Em mais um capítulo sobre as incertezas na linha sucessória do comando do Palácio Guanabara, o Tribunal de Justiça do Rio de Janeiro (TJ-RJ) anulou nesta quinta-feira, 26, a sessão da Assembleia Legislativa do Estado do Rio (Alerj) que elegeu Douglas Ruas (PL) como o novo presidente da Casa. Ele seria o terceiro governador do Estado nos últimos quatro dias caso o rito tivesse sido validado.
A decisão da presidente em exercício do tribunal do Rio, desembargadora Suely Lopes Magalhães, manteve o juiz Ricardo Couto, presidente do TJ-RJ, no cargo até que a Justiça Eleitoral resolva o imbróglio jurídico causado pelo afastamento do deputado estadual Rodrigo Bacellar (União-RJ) da presidência da Alerj e os parlamentares possam eleger um novo presidente para Casa ou a eleição indireta para o posto prevista para abril.
Quais as opções?
Com a decisão, há dois caminhos possíveis para a recomposição da linha sucessória do Rio:
- Eleição de um novo presidente da Alerj após a resolução do impasse na Justiça Eleitoral, que colocará um terceiro governador no Palácio Guanabara;
- Eleição indireta para o chefe do Executivo que permanecerá em um "mandato-tampão" até as eleições gerais em outubro.
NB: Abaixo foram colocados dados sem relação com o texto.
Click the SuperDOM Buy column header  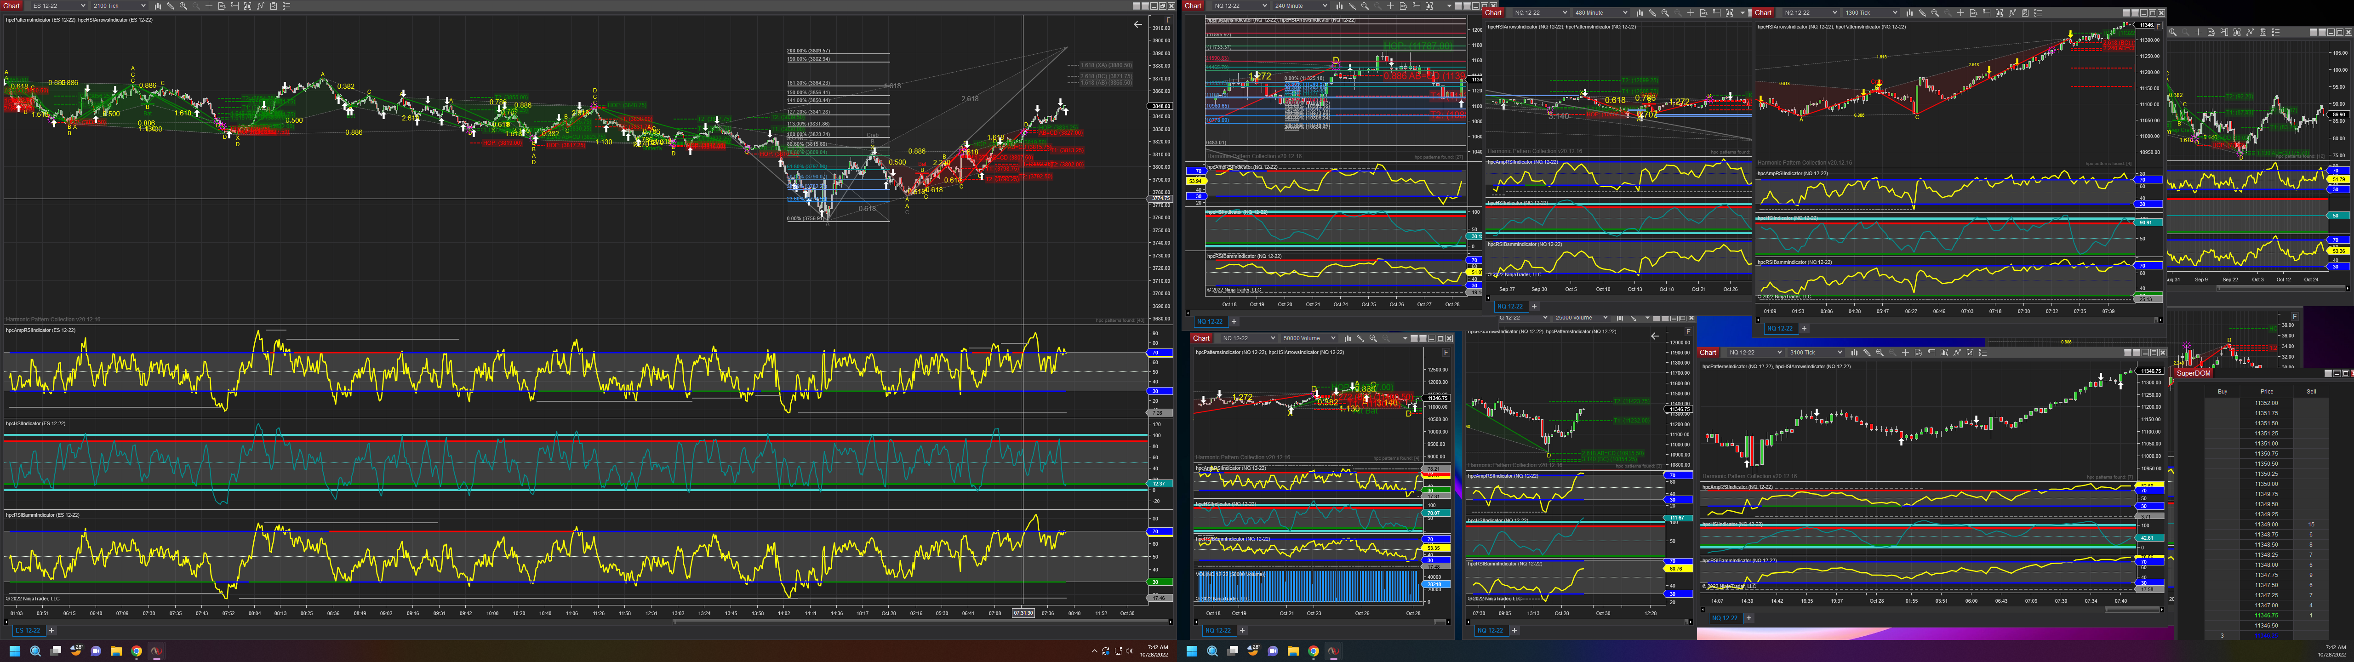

Bacellar foi condenado na terça-feira, 24, junto do ex-governador Cláudio Castro (PL) e do ex-vice-governador Thiago Pampolha, por abuso de poder político e econômico, condutas vedadas e captação ilícita de recursos nas Eleições Gerais de 2022.
Após a condenação, a ministra Cármen Lúcia, do TSE, determinou na quarta-feira, 25, a cassação do mandato de Bacellar e a necessidade de retotalização dos votos da eleição de 2022. A retotalização dos votos se refere ao cálculo que considera o total de votos válidos dividido pelo número de vagas disponíveis na Casa. A recontagem dos votos de Bacellar poderia alterar a composição da Alerj, uma vez que redistribuiria o total de cadeiras entre os partidos.
Aliado de Flávio Bolsonaro (PL), Douglas Ruas havia sido eleito na tarde desta quinta-feira, com 45 votos dos 46 parlamentares presentes, sob protestos de deputados da oposição. De acordo com os parlamentares, a convocação foi anunciada sem aviso prévio. O deputado Guilherme Delaroli (PL), presidente interino da Casa, pautou a votação cerca de três horas antes da eleição. A eleição foi anulada.